Your answer should be the lines from the one containing "Обсудить (148, 357)" through the final line below, copied exactly.

---- Data records

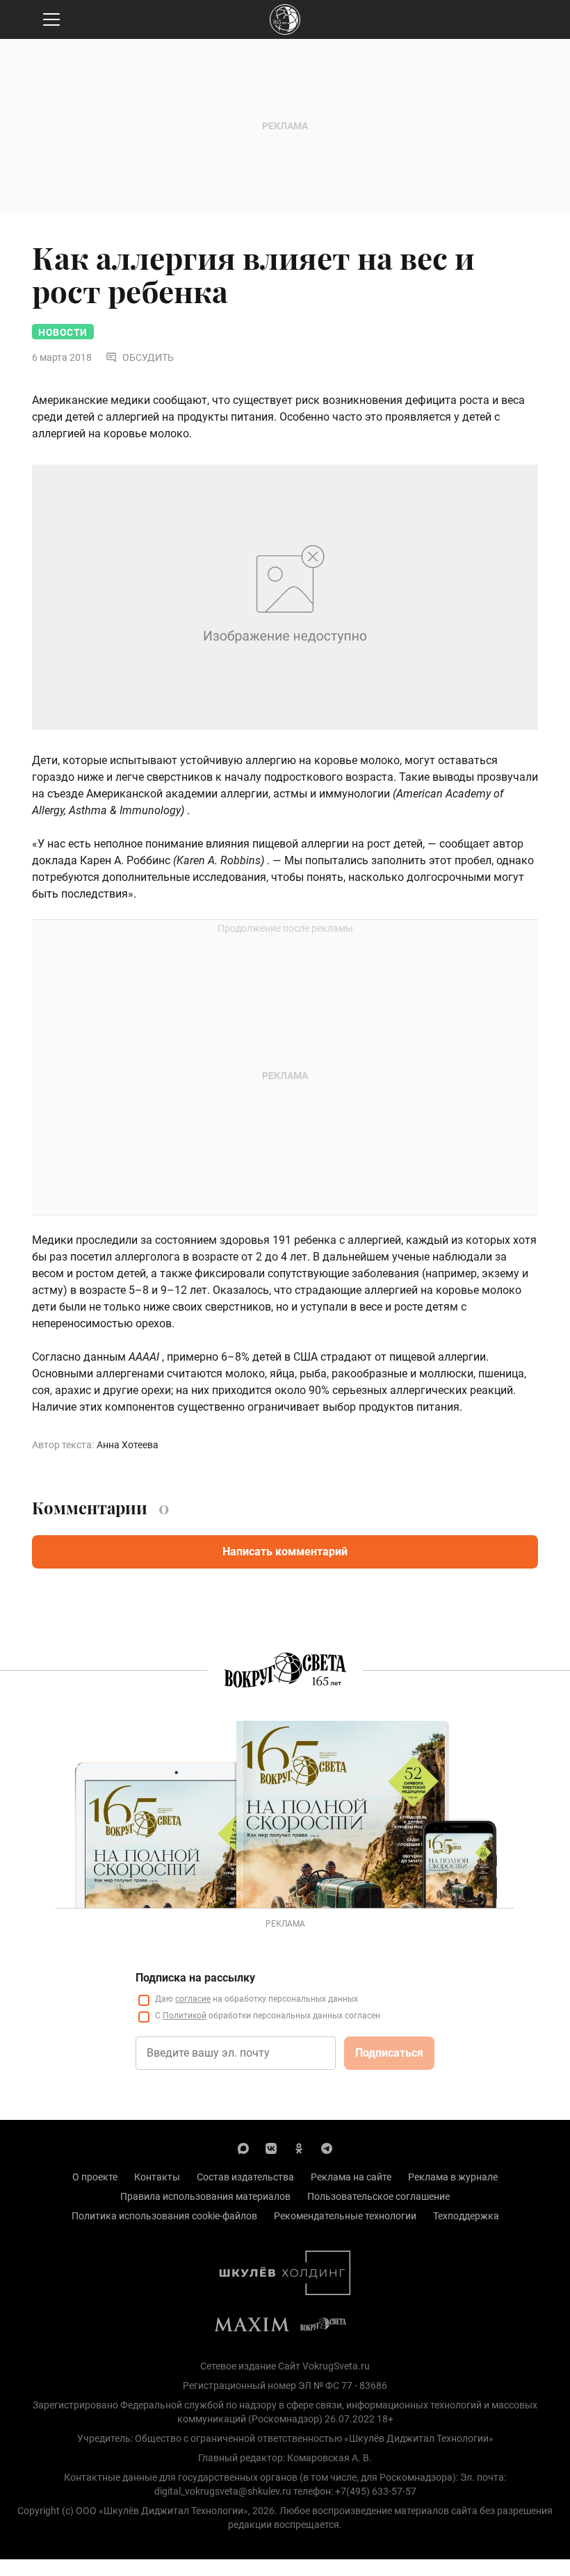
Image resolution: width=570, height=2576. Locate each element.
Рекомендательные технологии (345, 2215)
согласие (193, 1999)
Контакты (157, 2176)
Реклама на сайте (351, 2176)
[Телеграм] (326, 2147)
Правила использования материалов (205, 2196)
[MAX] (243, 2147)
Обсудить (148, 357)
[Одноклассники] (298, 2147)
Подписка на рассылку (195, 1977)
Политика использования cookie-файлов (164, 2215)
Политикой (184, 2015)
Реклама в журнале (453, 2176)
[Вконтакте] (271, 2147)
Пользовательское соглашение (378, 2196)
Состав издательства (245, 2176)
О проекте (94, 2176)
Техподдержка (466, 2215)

--------

**Answer space**
Обсудить (148, 357)
[Одноклассники] (298, 2147)
Подписка на рассылку (195, 1977)
Политика использования cookie-файлов (164, 2215)
Политикой (184, 2015)
Реклама в журнале (453, 2176)
[Вконтакте] (271, 2147)
Пользовательское соглашение (378, 2196)
Состав издательства (245, 2176)
О проекте (94, 2176)
Техподдержка (466, 2215)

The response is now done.